WHAT THE EXERCISE ASKS: Filter the records below and copy every line containing the word "Given".

*** Opening INPUT DATA ***

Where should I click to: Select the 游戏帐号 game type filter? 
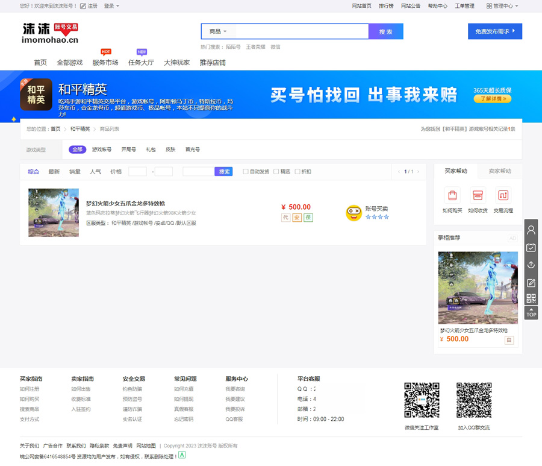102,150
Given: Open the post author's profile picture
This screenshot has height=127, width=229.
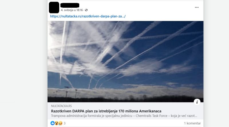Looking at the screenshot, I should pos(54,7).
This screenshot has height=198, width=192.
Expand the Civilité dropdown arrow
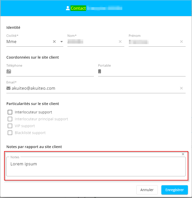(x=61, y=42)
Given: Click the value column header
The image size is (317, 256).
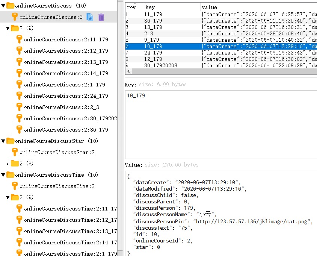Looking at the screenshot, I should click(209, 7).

*** Closing INPUT DATA ***
*** Opening INPUT DATA ***

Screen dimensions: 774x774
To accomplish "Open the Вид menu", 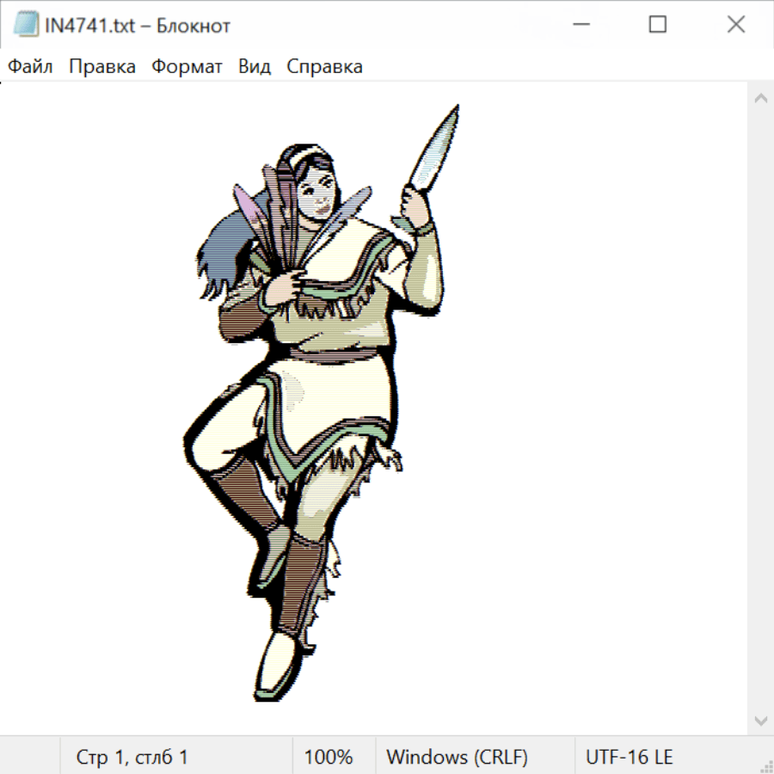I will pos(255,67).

*** Closing INPUT DATA ***
*** Opening INPUT DATA ***

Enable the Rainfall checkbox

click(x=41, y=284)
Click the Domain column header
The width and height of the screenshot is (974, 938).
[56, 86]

*** Closing INPUT DATA ***

ANSWER TO THE EXERCISE:
Given: Open the post author's profile picture
Given: Click the value column header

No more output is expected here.